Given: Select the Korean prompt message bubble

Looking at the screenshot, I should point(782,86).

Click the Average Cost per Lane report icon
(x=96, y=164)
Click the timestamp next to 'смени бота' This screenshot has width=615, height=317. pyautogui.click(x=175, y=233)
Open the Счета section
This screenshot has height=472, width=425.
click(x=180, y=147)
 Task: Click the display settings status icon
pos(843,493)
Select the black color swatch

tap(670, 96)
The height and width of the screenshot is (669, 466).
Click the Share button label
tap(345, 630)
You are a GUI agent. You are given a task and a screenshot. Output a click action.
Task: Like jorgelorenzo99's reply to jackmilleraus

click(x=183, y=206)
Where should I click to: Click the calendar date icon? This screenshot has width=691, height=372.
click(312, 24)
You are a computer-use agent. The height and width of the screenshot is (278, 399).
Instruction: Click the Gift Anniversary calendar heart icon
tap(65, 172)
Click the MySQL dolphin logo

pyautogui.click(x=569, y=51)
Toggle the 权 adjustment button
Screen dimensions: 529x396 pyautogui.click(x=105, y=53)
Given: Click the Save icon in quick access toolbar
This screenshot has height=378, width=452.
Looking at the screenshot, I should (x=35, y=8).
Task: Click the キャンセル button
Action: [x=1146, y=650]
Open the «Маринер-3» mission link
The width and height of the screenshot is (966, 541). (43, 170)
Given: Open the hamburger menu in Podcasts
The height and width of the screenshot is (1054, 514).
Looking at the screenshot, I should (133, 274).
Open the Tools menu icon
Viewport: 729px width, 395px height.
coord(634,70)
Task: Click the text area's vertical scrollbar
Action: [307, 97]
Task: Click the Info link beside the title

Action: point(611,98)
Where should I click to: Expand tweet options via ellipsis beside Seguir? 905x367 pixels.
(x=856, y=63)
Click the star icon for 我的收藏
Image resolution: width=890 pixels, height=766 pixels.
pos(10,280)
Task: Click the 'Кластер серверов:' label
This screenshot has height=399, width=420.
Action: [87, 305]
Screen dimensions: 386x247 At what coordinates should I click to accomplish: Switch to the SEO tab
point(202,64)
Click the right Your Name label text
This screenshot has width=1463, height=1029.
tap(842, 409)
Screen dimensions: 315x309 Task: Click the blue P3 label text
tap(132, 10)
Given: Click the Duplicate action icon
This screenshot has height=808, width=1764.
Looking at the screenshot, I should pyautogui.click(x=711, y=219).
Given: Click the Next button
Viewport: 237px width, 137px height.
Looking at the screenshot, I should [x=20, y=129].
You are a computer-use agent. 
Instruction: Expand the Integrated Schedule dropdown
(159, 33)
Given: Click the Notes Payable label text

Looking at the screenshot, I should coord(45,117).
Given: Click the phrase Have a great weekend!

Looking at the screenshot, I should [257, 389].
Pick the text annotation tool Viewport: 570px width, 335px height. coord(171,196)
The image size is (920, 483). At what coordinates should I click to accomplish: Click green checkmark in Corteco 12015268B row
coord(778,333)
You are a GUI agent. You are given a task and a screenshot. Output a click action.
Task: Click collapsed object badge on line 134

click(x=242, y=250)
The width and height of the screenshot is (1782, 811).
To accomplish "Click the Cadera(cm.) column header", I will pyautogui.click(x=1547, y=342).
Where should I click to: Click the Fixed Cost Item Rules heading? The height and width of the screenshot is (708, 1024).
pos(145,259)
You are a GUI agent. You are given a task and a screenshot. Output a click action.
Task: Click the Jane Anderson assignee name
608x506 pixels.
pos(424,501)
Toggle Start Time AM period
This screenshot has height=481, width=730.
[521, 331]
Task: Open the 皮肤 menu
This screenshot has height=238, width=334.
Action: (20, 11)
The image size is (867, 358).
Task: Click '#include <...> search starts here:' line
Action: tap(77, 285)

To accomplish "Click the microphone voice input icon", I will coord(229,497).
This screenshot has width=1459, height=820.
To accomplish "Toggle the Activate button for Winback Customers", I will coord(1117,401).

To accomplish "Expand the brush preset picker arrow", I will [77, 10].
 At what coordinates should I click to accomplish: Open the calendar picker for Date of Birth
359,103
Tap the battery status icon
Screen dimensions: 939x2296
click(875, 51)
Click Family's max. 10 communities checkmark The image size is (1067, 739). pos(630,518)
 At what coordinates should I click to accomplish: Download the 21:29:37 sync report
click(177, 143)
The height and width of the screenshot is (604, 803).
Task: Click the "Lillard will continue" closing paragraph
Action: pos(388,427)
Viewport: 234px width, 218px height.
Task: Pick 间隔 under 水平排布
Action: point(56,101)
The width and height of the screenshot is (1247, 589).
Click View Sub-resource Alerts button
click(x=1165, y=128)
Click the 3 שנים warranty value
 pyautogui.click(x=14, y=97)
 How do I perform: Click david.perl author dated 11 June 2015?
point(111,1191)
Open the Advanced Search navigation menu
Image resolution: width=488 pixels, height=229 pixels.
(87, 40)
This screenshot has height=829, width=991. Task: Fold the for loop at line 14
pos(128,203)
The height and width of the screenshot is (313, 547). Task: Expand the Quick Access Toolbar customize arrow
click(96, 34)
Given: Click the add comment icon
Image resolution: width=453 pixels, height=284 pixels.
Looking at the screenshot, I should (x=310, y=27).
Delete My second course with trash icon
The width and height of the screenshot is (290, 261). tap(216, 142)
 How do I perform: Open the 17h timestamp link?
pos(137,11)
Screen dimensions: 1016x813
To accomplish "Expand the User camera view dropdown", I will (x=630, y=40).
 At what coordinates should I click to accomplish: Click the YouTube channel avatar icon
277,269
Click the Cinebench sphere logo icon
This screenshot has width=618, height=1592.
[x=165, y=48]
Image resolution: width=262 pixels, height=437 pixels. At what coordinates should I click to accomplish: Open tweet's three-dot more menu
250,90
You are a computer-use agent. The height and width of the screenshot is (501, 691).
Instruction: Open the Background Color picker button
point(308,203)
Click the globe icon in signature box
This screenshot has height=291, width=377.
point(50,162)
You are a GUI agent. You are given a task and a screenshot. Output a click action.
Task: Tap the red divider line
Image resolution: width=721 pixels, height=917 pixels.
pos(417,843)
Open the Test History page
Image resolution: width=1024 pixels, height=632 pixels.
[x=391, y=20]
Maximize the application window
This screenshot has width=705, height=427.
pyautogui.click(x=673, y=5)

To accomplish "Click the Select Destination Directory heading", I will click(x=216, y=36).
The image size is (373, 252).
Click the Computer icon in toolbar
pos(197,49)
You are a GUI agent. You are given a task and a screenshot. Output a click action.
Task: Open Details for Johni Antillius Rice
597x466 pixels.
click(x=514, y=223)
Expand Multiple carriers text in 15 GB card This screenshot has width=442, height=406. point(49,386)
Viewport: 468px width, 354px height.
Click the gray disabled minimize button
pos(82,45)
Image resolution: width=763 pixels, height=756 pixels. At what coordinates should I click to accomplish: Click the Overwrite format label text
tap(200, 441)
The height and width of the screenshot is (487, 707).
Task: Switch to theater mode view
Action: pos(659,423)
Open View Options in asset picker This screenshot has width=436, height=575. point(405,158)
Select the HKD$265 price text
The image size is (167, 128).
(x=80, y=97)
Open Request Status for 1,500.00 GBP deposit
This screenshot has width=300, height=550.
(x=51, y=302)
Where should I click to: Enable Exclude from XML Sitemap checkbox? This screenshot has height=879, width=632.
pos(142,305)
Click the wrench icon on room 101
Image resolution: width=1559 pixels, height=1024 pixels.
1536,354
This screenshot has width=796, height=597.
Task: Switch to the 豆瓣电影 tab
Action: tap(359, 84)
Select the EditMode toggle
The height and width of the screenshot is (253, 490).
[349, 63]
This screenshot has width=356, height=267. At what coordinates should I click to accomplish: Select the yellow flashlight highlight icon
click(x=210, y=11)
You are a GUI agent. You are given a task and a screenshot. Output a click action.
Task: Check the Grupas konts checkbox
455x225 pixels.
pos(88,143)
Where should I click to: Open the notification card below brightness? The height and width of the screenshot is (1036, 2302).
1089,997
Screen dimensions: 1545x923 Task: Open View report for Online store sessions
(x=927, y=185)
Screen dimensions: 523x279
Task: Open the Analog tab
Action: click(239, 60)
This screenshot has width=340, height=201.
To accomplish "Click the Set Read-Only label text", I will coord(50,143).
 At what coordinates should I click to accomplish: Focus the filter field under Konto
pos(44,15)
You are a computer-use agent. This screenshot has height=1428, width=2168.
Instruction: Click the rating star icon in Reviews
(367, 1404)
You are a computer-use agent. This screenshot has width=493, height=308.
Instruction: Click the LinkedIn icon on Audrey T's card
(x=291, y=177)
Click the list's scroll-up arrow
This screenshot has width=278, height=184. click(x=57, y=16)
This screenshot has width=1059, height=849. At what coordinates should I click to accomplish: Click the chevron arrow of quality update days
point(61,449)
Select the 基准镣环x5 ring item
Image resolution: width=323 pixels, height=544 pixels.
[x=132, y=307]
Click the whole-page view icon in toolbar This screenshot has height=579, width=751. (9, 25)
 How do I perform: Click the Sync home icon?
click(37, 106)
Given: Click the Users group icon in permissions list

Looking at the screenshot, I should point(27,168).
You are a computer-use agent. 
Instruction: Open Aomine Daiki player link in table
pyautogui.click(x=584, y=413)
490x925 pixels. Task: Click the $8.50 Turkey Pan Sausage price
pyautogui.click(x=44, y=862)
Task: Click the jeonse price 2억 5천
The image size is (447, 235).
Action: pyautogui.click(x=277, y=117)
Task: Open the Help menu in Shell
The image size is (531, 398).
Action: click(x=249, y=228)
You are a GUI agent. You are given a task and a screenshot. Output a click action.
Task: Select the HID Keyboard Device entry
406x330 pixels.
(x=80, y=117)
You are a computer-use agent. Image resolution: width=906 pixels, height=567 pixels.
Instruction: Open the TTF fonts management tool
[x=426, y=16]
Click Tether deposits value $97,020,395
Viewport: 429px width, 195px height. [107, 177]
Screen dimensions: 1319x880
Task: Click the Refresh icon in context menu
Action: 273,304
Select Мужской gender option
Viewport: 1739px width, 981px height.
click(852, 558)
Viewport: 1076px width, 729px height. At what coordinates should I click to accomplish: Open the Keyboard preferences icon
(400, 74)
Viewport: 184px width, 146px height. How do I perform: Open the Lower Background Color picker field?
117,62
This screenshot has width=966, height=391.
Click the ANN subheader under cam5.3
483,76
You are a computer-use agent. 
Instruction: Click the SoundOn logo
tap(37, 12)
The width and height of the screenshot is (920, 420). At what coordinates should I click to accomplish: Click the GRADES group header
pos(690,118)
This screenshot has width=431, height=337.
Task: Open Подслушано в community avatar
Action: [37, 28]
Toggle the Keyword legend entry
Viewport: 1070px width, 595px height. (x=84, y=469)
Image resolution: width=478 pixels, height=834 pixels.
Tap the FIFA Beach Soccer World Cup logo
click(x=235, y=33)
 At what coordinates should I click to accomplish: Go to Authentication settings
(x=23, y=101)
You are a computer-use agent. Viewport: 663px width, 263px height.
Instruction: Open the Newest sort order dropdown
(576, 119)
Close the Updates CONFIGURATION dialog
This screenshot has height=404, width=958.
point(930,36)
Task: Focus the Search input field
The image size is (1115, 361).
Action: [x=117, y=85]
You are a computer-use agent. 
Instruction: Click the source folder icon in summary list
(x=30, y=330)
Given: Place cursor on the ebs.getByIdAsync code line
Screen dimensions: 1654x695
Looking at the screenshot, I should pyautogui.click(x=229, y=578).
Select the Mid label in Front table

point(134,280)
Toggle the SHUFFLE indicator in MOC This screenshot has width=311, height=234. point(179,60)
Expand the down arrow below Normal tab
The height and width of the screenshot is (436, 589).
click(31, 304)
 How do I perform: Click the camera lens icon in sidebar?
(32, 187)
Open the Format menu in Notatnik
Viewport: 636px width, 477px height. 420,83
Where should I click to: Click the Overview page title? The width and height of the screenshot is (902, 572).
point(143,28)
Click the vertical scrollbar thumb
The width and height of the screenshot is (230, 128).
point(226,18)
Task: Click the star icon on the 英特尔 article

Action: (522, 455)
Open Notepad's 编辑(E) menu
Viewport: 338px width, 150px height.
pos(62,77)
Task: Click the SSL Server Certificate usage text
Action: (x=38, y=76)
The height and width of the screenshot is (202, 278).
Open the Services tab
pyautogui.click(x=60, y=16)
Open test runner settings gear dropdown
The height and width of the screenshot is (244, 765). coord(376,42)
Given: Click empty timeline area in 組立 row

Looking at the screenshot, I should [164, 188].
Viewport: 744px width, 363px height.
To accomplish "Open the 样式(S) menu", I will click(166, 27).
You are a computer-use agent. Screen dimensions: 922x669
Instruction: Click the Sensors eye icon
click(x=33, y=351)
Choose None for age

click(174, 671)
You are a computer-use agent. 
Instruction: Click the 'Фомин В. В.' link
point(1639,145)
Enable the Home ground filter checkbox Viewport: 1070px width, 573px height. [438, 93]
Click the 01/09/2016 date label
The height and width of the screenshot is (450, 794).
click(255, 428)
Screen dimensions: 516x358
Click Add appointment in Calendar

_ASSIGNMENT_:
Using the data above, reproduce exactly the lines from the line that contains "Task: Click the display settings status icon" through the line that contains "Given: Click the Save", including both.

_RESULT FOR THIS EXERCISE_:
 Task: Click the display settings status icon
pos(843,493)
Select the black color swatch

tap(670, 96)
The height and width of the screenshot is (669, 466).
Click the Share button label
tap(345, 630)
You are a GUI agent. You are given a task and a screenshot. Output a click action.
Task: Like jorgelorenzo99's reply to jackmilleraus

click(x=183, y=206)
Where should I click to: Click the calendar date icon? This screenshot has width=691, height=372.
click(312, 24)
You are a computer-use agent. The height and width of the screenshot is (278, 399).
Instruction: Click the Gift Anniversary calendar heart icon
tap(65, 172)
Click the MySQL dolphin logo

pyautogui.click(x=569, y=51)
Toggle the 权 adjustment button
Screen dimensions: 529x396 pyautogui.click(x=105, y=53)
Given: Click the Save icon in quick access toolbar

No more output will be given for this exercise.